■ PROBLEMS AND TASKS ■
**a.** Copy the stretch of the text about Holi from "Holi as a festival" through "to celebrate diversity.".
**b.** In the text about Holi below, what did Holika have that protected her from fire?

■ TEXT PROVIDED ■
══════════

As a festival Holi has many significances, the most prominent being the end of winter. It is also identified as a festival that celebrates good harvests and fertility. Holi is also a way to enjoy spring’s abundance of colours and to bid adieu to winter, a festival to claim intimacy and end conflicts. Celebrated after the full moon in the month of Phalgun (end-February or mid-March), Holi is associated with different legends in different parts of India.


Celebrations start the night before Holi, with a Holika Dahan and the next day is celebrated with colour as Rangwali Holi. The myth associated with the festival relates to Vishnu and his bhakt Prahlada.  According to the Bhagavat Purana, King Hiranyakashipu wanted to be immortal and after a long tapasya he was granted a boon by Brahma. He was bestowed five special powers: he could not be killed by a human or an animal, he could not be killed indoors or outdoors, neither in the day nor at night, neither by astra nor by any shastra, and neither on land nor in water or air. These boons made King Hiranyakashipu arrogant and he issued a decree that only he be worshipped as God. His son Prahlad refused to worship his father and continued to worship Lord Vishnu. This angered Hiranyakashipu and he made various attempts to kill Prahlad. During one attempt, he called upon his sister Holika for help. She had a special cloak that protected her from fire. Hiranyakashyapu asked her to sit on a pyre with Prahlad, with the intent of killing him. But as the fire billowed, it burnt Holika and saved Prahlad.


So Holika dahan is symbolic of the victory of good over evil. Hindus believe that fire has the power to purify and cleanse, so it is not surprising that the spring festival begins with Holika Dahan (burning of Holika). The farming communities celebrate this day to mark an end of winter darkness. The next day is celebrated as Rangwali Holi, when people smear each other with colour and visit families and friends to share Holi delicacies.


Holi as a festival has been traditionally observed by the non-Hindus as well, and in recent years it is celebrated in different parts of Europe and America. Holi, a celebration of a season, is a secular festival that transcends narrow boundaries of religion, caste, creed, class and gender. It is a day to celebrate diversity.

══════════

■ Word and element location data ■

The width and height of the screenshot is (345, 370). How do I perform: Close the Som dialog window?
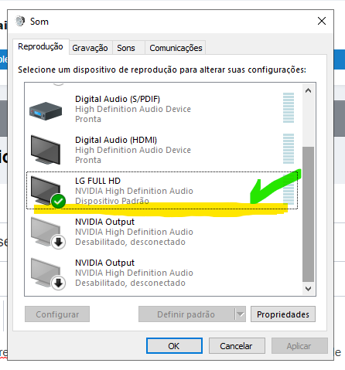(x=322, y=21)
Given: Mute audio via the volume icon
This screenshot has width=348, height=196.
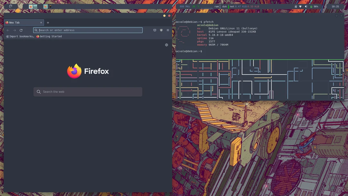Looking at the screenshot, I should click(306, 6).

══════════

■ ANSWERS TO THE TASKS ■
**a.**
Holi as a festival has been traditionally observed by the non-Hindus as well, and in recent years it is celebrated in different parts of Europe and America. Holi, a celebration of a season, is a secular festival that transcends narrow boundaries of religion, caste, creed, class and gender. It is a day to celebrate diversity.

**b.** A special cloak.